也就是构造组合一些特征,主要有平均值,方差,max,min,还有有效微震信号的STA/LTA(短时窗平均/长时窗平均)算法所构成的特征。对前面的24张图进行plot可以看到一些特征的图像。

plt.figure(figsize=(26, 24))
for i, col in enumerate(X_tr.columns):
    plt.subplot(7, 4, i+1)
    plt.plot(X_tr[col], color='blue')
    plt.title(col)
    ax1.set_ylabel(col, color='b')
    # plt.legend([col])
    ax2 = ax1.twinx()
    plt.plot(y_tr, color='g')
    ax2.set_ylabel('time_to_failure', color='g')
    plt.legend([col, 'time_to_failure'], loc=(0.875, 0.9))
    plt.grid(False)
plt.show()

Kaggle比赛----LANL Earthquake Prediction(Baseline)_第3张图片

然后准备对submission和测试数据进行处理,首先是标准化。

from sklearn import preprocessing
scaler = preprocessing.StandardScaler()
scaler.fit(X_tr)
X_train_scaled = pd.DataFrame(scaler.transform(X_tr), columns=X_tr.columns)
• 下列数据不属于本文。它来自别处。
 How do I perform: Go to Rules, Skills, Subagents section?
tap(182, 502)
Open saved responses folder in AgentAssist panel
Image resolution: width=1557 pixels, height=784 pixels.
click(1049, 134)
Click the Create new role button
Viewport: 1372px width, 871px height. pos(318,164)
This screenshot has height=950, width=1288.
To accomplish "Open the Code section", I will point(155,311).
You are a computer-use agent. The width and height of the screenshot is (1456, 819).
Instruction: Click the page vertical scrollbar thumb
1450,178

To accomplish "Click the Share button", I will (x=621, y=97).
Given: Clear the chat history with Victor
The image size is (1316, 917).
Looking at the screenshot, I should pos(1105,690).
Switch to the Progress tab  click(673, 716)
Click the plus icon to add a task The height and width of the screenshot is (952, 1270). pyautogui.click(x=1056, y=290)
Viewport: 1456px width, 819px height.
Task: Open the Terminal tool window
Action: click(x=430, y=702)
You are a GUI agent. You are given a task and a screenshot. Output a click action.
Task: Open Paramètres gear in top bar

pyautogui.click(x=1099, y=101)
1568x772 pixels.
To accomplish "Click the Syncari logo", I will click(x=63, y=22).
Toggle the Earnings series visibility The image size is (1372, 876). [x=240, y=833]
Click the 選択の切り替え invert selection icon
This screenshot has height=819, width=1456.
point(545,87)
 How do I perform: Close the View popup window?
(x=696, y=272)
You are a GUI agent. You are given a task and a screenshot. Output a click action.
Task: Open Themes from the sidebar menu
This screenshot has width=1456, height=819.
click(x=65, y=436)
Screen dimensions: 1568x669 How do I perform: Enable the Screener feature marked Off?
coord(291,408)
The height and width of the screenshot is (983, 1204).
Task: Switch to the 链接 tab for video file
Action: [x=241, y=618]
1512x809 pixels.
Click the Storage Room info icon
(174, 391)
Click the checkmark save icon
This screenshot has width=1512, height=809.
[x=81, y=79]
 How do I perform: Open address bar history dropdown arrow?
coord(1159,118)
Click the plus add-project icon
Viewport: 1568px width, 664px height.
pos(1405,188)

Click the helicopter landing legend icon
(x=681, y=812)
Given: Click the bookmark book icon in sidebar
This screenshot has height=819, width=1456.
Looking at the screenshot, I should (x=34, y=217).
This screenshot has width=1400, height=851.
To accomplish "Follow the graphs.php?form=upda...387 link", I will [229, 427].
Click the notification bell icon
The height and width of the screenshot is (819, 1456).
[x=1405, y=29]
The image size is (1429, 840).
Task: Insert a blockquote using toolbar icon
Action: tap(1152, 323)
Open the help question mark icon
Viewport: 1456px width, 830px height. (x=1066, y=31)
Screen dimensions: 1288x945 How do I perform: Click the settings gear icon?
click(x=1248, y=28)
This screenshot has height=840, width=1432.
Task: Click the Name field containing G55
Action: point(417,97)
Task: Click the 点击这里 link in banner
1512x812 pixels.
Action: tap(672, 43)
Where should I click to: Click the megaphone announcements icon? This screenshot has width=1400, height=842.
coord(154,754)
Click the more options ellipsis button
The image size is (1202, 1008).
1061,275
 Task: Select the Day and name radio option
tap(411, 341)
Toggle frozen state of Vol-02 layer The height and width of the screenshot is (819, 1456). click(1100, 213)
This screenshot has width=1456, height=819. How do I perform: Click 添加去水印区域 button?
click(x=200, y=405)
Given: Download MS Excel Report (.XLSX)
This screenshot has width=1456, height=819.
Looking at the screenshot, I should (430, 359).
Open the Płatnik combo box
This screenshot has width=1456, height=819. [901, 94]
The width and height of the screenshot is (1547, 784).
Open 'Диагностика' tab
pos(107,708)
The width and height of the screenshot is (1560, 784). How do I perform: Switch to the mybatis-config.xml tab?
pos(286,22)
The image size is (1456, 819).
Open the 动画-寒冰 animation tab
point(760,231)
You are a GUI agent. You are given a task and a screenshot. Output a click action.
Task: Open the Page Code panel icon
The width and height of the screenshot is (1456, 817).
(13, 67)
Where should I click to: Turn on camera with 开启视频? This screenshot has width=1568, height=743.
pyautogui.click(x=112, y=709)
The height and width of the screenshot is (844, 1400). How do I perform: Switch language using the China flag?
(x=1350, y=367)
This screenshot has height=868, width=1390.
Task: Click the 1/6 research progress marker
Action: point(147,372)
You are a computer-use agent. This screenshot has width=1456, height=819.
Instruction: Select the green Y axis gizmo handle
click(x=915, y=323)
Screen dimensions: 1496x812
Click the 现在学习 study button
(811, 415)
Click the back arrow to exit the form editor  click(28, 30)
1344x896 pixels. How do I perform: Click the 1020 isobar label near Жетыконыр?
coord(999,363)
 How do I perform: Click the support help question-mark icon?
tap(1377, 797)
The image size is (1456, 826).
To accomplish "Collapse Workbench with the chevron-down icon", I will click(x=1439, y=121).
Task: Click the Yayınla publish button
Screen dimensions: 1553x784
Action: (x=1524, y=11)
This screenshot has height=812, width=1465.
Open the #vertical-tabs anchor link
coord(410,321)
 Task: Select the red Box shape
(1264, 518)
 这里要提一下的是,由于submission也就是test数据里给出的segment是1500000条数据集合成一个的样子,也就是说我们也应该把train划分成1500000一个作为真正的训练样本,且在这个基础上构造特征,一共有4192个train segments划分为1500000条数据一个。

接下来是看看test数据:

submission = pd.read_csv('Desktop/kaggle/sample_submission.csv',index_col='seg_id')
X_test = pd.DataFrame(columns=X_tr.columns,dtype=np.float64,index=submission.index)
plt.figure(figsize=(22,16))

for i,seg_id in enumerate(tqdm_notebook(X_test.index)):
    seg = pd.read_csv('Desktop/kaggle/test/'+seg_id+'.csv')
    
    x = seg['acoustic_data'].values
    X_test.loc[seg_id,'ave'] = x.mean()
    X_test.loc[seg_id,'std'] = x.std()
    X_test.loc[seg_id, 'max'] = x.max()
    X_test.loc[seg_id, 'min'] = x.min()
    
    X_test.loc[seg_id,'av_change_abs'] = np.mean(np.diff(x))
    X_test.loc[seg_id,'av_change_rate'] = np.mean((np.nonzero(np.diff(x)/x[:-1]))[0])
    X_test.loc[seg_id, 'abs_max'] = np.abs(x).max()
    X_test.loc[seg_id, 'abs_min'] = np.abs(x).min()
    
    X_test.loc[seg_id, 'std_first_50000'] = x[:50000].std()
    X_test.loc[seg_id, 'std_last_50000'] = x[-50000:].std()
    X_test.loc[seg_id, 'std_first_10000'] = x[:10000].std()
    X_test.loc[seg_id, 'std_last_10000'] = x[-10000:].std()
    
    X_test.loc[seg_id, 'avg_first_50000'] = x[:50000].mean()
    X_test.loc[seg_id, 'avg_last_50000'] = x[-50000:].mean()
    X_test.loc[seg_id, 'avg_first_10000'] = x[:10000].mean()
    X_test.loc[seg_id, 'avg_last_10000'] = x[-10000:].mean()
    
    X_test.loc[seg_id, 'min_first_50000'] = x[:50000].min()
    X_test.loc[seg_id, 'min_last_50000'] = x[-50000:].min()
    X_test.loc[seg_id, 'min_first_10000'] = x[:10000].min()
    X_test.loc[seg_id, 'min_last_10000'] = x[-10000:].min()
    
    X_test.loc[seg_id, 'max_first_50000'] = x[:50000].max()
    X_test.loc[seg_id, 'max_last_50000'] = x[-50000:].max()
    X_test.loc[seg_id, 'max_first_10000'] = x[:10000].max()
    X_test.loc[seg_id, 'max_last_10000'] = x[-10000:].max()
    
    if i < 24:
        plt.subplot(7, 4, i + 1)
        plt.plot(seg['acoustic_data'])
        plt.title(seg_id)
        
X_test_scaled = pd.DataFrame(scaler.transform(X_test), columns=X_test.columns)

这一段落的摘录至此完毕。